━━ Bloc de texte
Enfin, dans une période de crises si profondes de l'agriculture française, les rapporteurs Laurent Duplomb et Franck Menonville ne peuvent qu'être stupéfaits, aux côtés de la filière et de nombreux députés (32 amendements identiques de suppression), de la disposition figurant à l'article 5 du PLF, visant à augmenter de façon considérable la fiscalité applicable aux biocarburants d'origine agricole (E85 et B100). Cette mesure, proposée sans concertation préalable, reviendrait à surtransposer une directive européenne non encore finalisée (directive sur la taxation de l'énergie), et qui envisage, à horizon 2043, une hausse de la fiscalité des biocarburants à un niveau inférieur à la hausse proposée dans le PLF. À l'heure où les exploitations agricoles sont mises en danger de toutes parts dans leur rentabilité, les filières estiment que le revenu d'environ 120 000 agriculteurs serait ainsi menacé.
Recommandation 3 : Supprimer les dispositions relatives à la hausse de la fiscalité applicable aux biocarburants d'origine agricole.
c) La nécessité de mettre en oeuvre les dispositions de la loi d'orientation agricole (LOA)
La multiplication des crises et l'indispensable gestion de l'urgence ne doivent pas masquer l'un des enjeux clefs de l'avenir de l'agriculture, à savoir le renouvellement des générations, et, par suite, les questions d'installation et de transmission. À l'initiative des rapporteurs de la LOA du Sénat, l'article L. 1 du CRPM place cette priorité en tête des cinq priorités de la politique agricole française.
Toujours à l'initiative des rapporteurs du Sénat, Laurent Duplomb et Franck Menonville, le principe de la mise en place, dès 2026, d'une aide au passage de relai a été acté à l'article 21 de la LOA. Force est de constater que cette aide ne verra pas le jour en PLF 2026 puisqu'un rapport du Conseil général de l'alimentation, de l'agriculture et des espaces ruraux (CGAAER) doit être remis en janvier 2026 au ministère. Il s'agit d'un outil utile à mettre en oeuvre sans tarder, comme le rappelle le récent rapport du Sénat sur la viticulture.
━━━━
━━ Données fournies
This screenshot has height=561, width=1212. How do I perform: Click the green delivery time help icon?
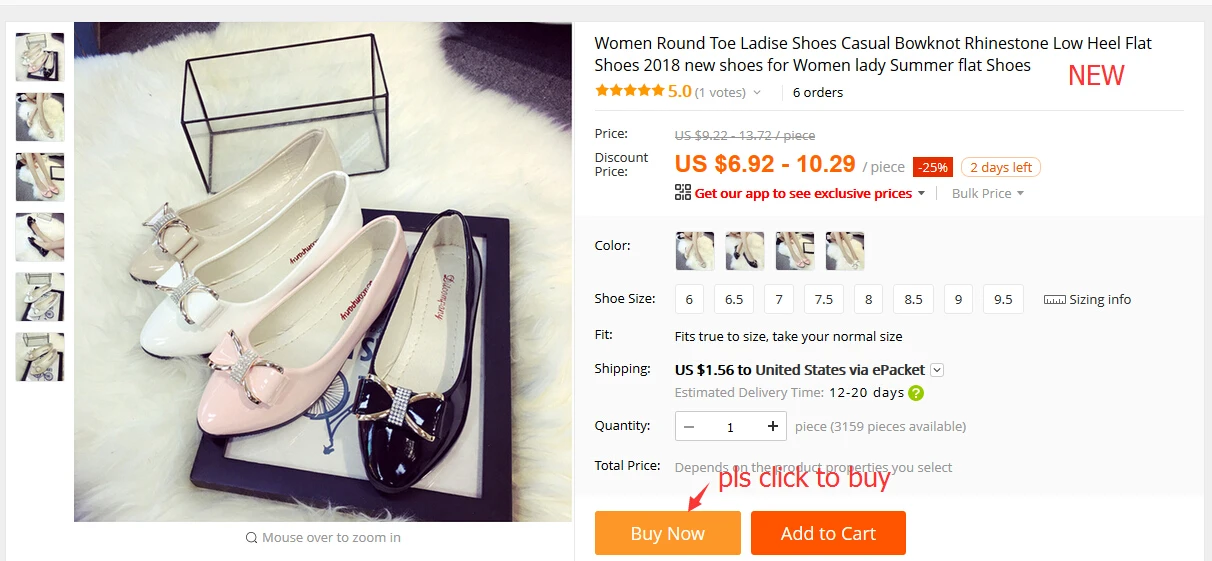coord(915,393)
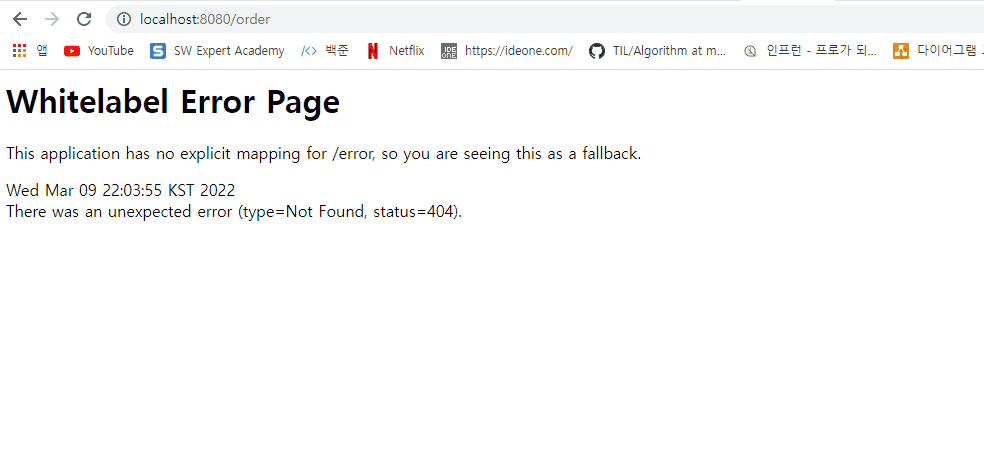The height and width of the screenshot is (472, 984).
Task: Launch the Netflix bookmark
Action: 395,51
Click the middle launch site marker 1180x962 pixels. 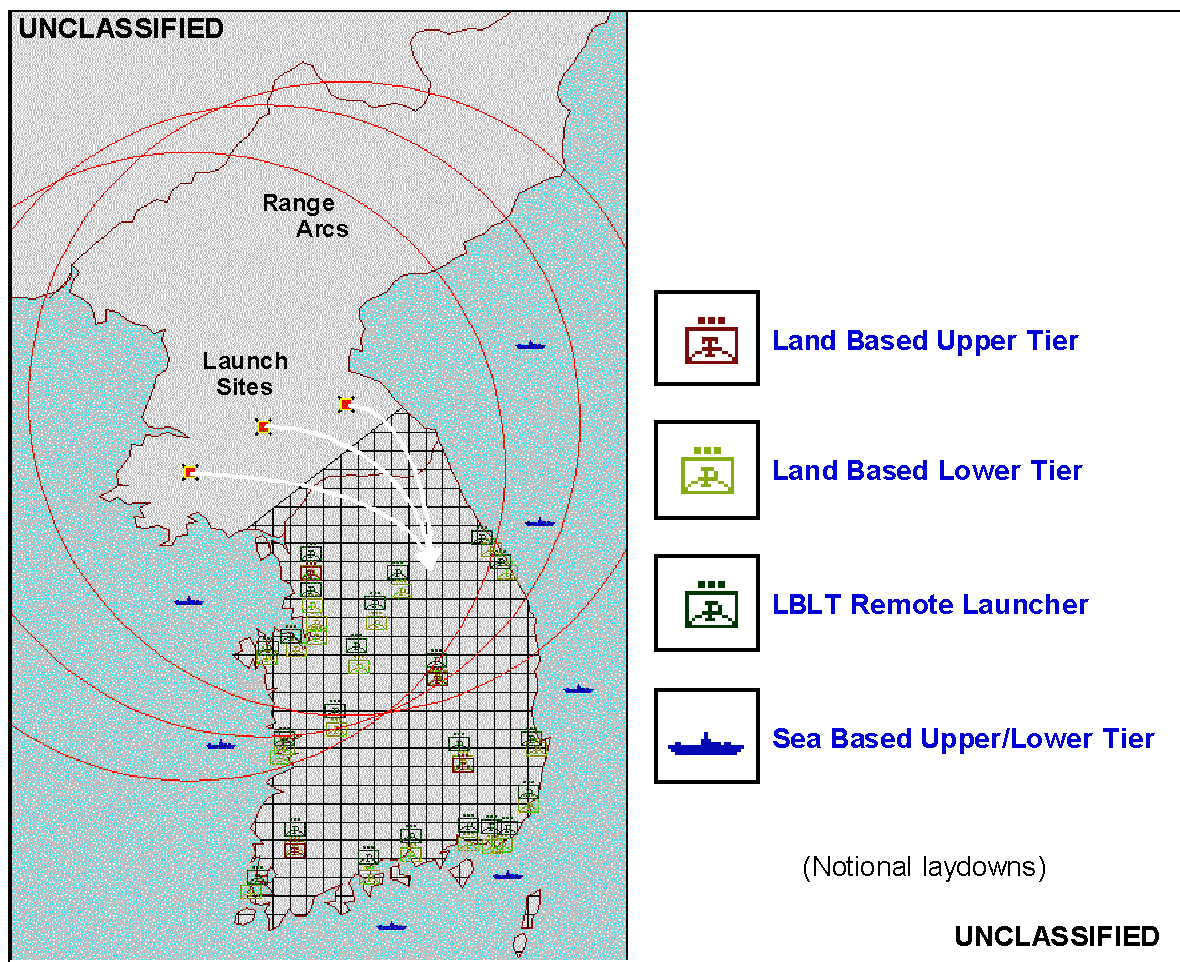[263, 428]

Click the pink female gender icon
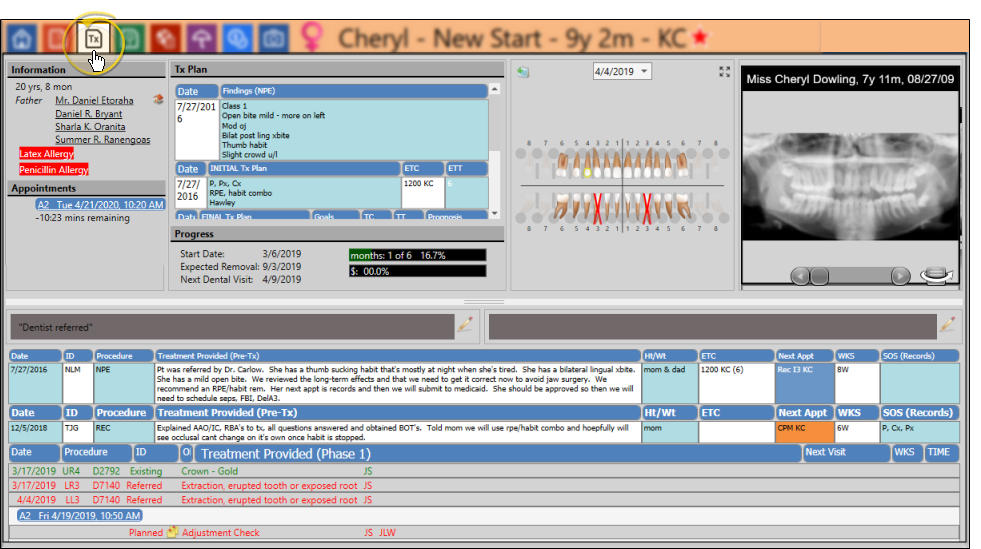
━━━━
▶ [Tâche à réaliser] Pouvez-vous écrire la suite du texte sur l'agriculture dans le PLF 2026, à partir de sa dernière phrase ?

▶ [Réponse à la tâche]
Les rapporteurs souhaitent en outre évoquer l'inquiétude des chambres d'agriculture quant au financement du réseau France services agriculture (FSA), dont les premières expérimentations doivent être conduites en 2026, pour une généralisation en 2027. Les chambres se sont en effet vu confier la mise en oeuvre du niveau 1 de FSA (service d'accueil et d'orientation), et devraient assurer une grande partie du niveau 2 (service de conseil et d'accompagnement), ce qui constitue un coût supplémentaire. Aussi, le Gouvernement s'était engagé à porter à 20 M€ les crédits du programme d'aide à l'installation et la transmission en agriculture (Aita), promesse non tenue puisque ceux-ci devraient s'établir en 2026 à 13 M€. La mise en place de FSA étant prévue pour 2027, les rapporteurs souhaitent, à ce stade, laisser les discussions se poursuivre entre les chambres d'agriculture et l'État.
Dans une logique d'accompagnement et de vision à long terme, les rapporteurs s'étonnent aussi que les diagnostics modulaires des exploitations agricoles, prévus par l'article 22 de la LOA, ne semblent également pas voir le jour, alors même que la multiplication des aléas de toute nature plaide pour la mise en place sans délai de tels outils, destinés à « renforcer la viabilité économique, environnementale et sociale et le caractère vivable des projets d'installation et de cession d'exploitations agricoles ».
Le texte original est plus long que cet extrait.